Proof in Isabelle. For full-details of our proofs, we refer the interested reader to our Isabelle theories. Here, we briefly comment on the complexity of our mechanisation. In Isabelle, formalising and proving the correctness of the TML slow-path required about 2900 lines, while formalising and proving the correctness of the hardware fast-path required around 600 lines. Proving the non-interference and guarantee conditions required only 450 lines; with the non-interference conditions taking 300 lines and the guarantee conditions requiring only around 70 lines. The formalisation of the transactional automata and requisite theorems took around 2000 lines of Isabelle. Although these are not perfect metrics, they show that the majority of the work was in proving that both HyTM paths satisfy TMS2. Once these individual proofs were completed, bringing the proofs together was fairly comparatively straightforward once the necessary theorems had been set up.

Proving that both HyTM paths are TMS2 is fairly mechanical, and involves detailed line-by-line simulations—showing that every possible step preserves the simulation relation even under interference from every other possible step.
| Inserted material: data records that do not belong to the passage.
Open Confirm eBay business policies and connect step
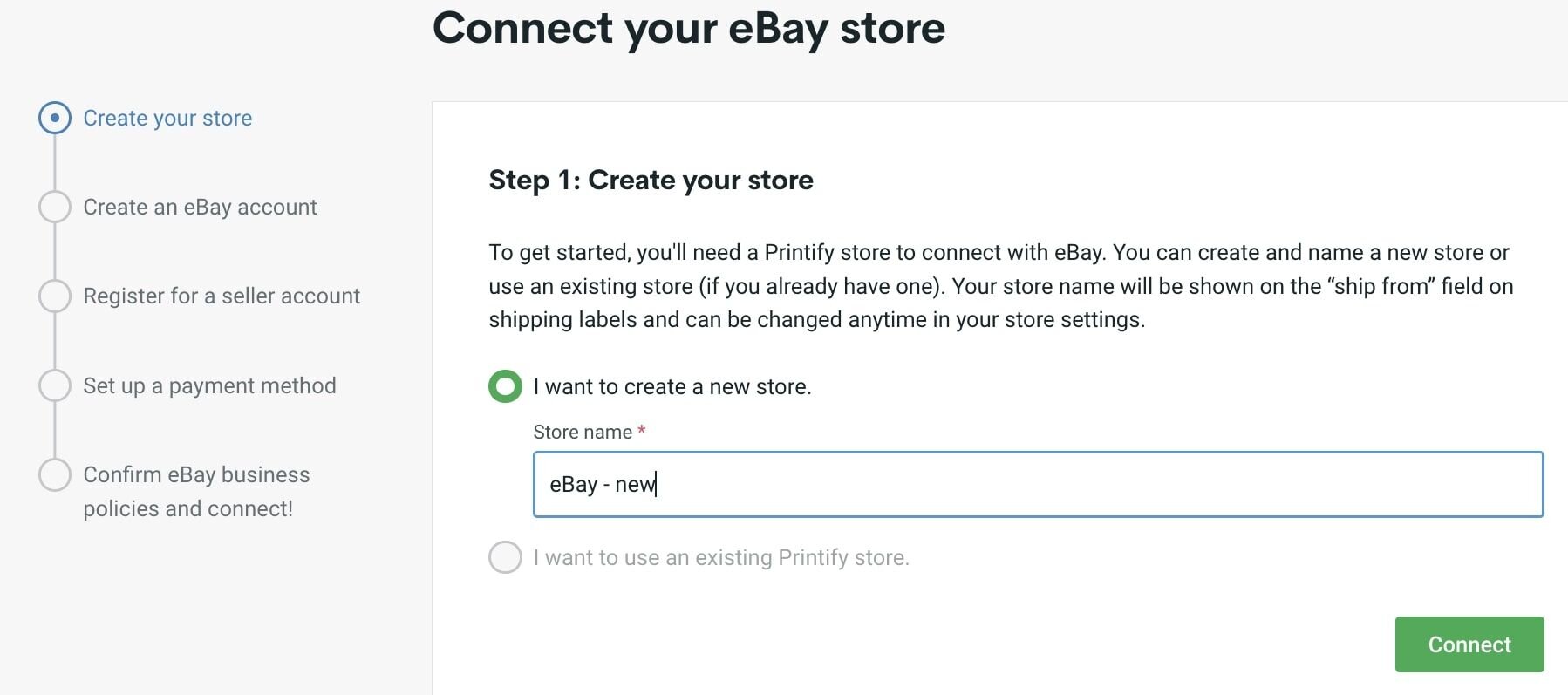The width and height of the screenshot is (1568, 695). coord(195,491)
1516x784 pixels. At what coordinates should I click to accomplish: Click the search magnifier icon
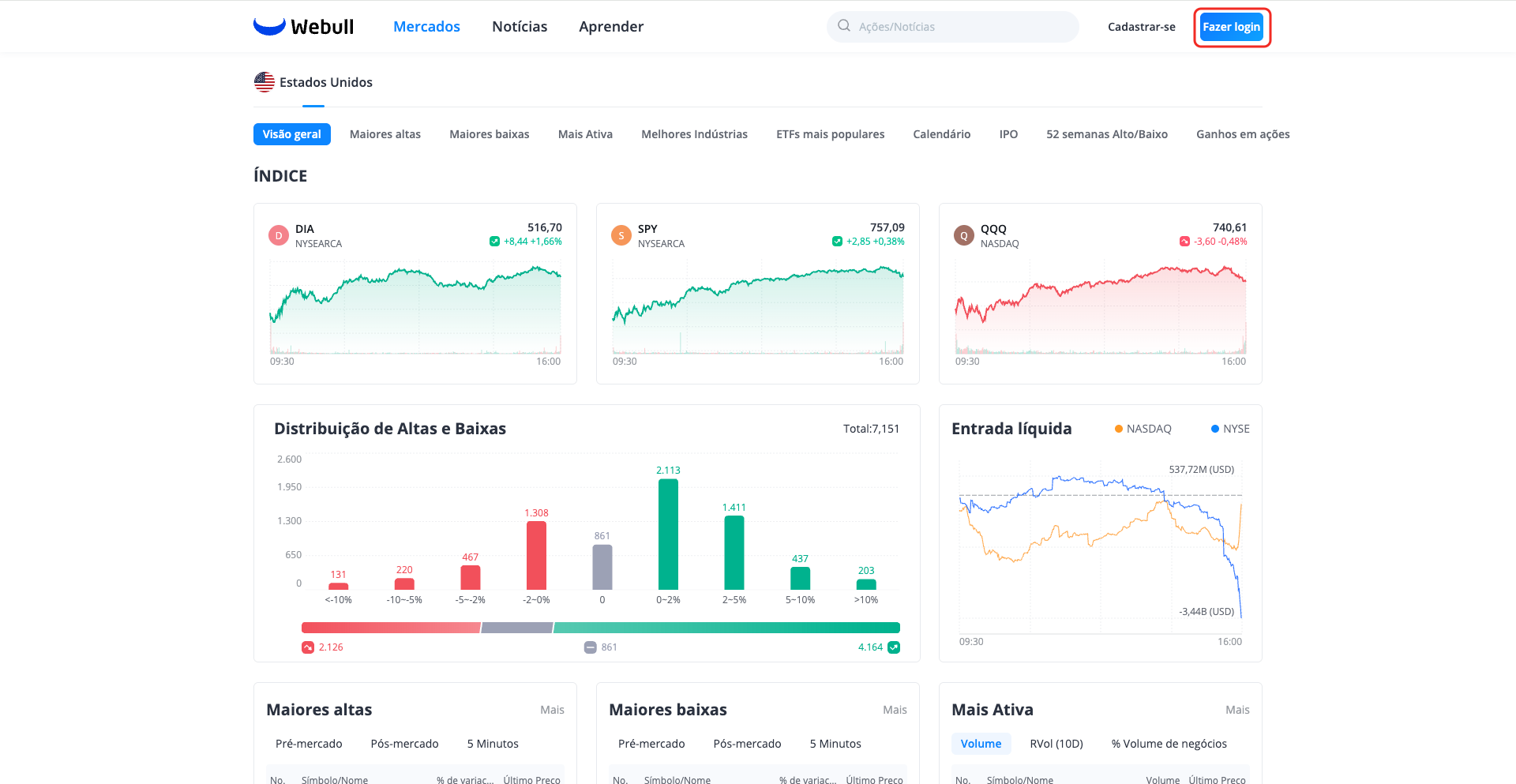[x=844, y=26]
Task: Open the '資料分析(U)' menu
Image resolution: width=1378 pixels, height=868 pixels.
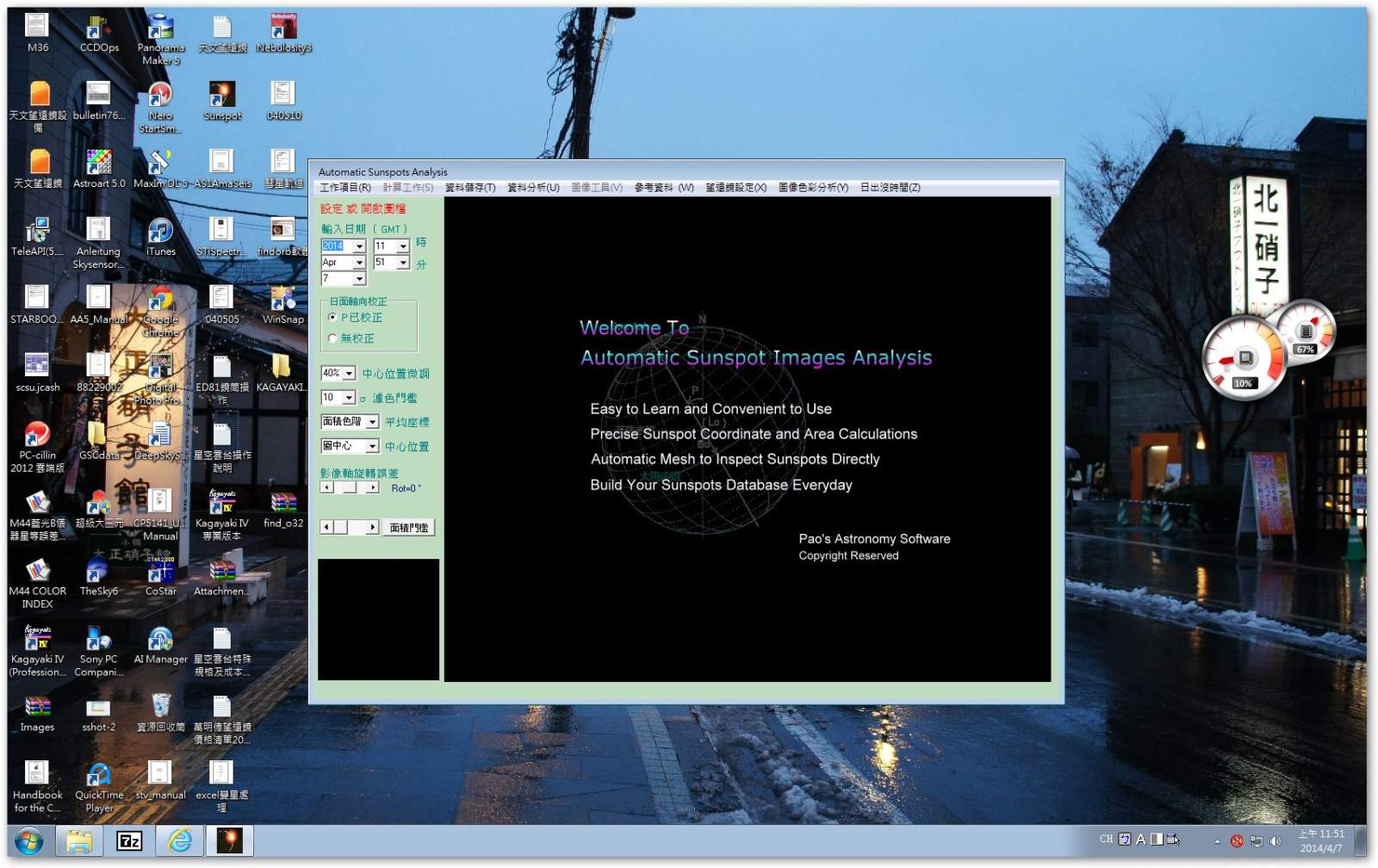Action: [532, 188]
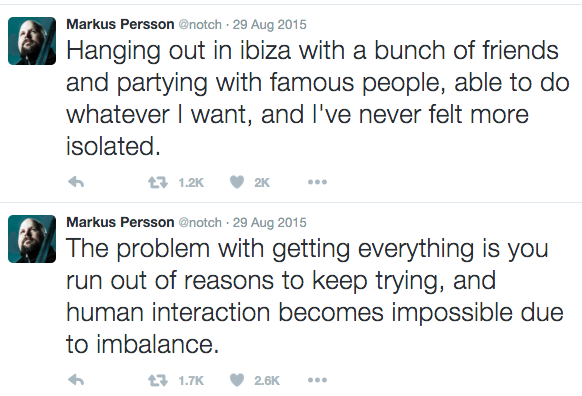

Our method enabled adapting our existing work verifying software TML and adapting it to the HyTM case. For simulation proofs of this nature, the number of sub-goals grows geometrically with the number of lines in the algorithm, whereas the non-interference conditions only grow linearly in the modular case. However, we believe that both the conceptual benefits of splitting the proof into its logical sub-components, as well as the ability to re-use existing proofs are the main benefits to modularisation.

Our experience with Isabelle for these proofs was very positive. The powerful tools and tactics within Isabelle were very useful for automating many of the cases produced by the simulation rules.

8 Conclusion

In this paper we have developed a fully mechanised modular proof method for verifying opacity of HyTM algorithms. Verification of opacity has received considerable interest in recent years (see e.g., [5, 13]). We leverage a simulation-based approach against the TMS2 specification [7] as well as the known result that TMS2 is itself opaque [15]. Our method supports adapting existing proofs of opacity (via TMS2) for both the fast- and slow-path into a HyTM system with only minor modifications to such existing proofs.

We develop the novel notion of interference automata, as well as notions of parallel composition and weak simulation for them. These concepts give us a proof method for combining weak simulations on individual interference automata into a single proof of trace refinement for their parallel composition. All of our meta theory has been checked using the Isabelle theorem prover. To show applicability of our methodology in the context of HyTM algorithms, we develop a novel hybrid extension to Dalessandro et al.’s TML [4], where we apply a 2-counter subscription mechanism [3]. Our new algorithm allows more concurrency than the original TML as it allows parallel hardware writers.

We conjecture the possibility of further optimisations to the algorithm by removing redundant checks on \( glb \) and \( ctr \) in the slow-path read operation if \( loc _{t}\) is odd. It may also be possible to replace the \( dccs \) operation by first acquiring a local value of \( ctr \) before acquiring the mutex lock \( glb \) using a compare and swap and then checking if the local value of \( ctr \) is still valid. However, we have chosen to present a conceptually simpler algorithm that nevertheless demonstrates our proof method. There are more complex HyTMs [2, 3, 18], some with more than two types of transactions; we leave verification of these for future work.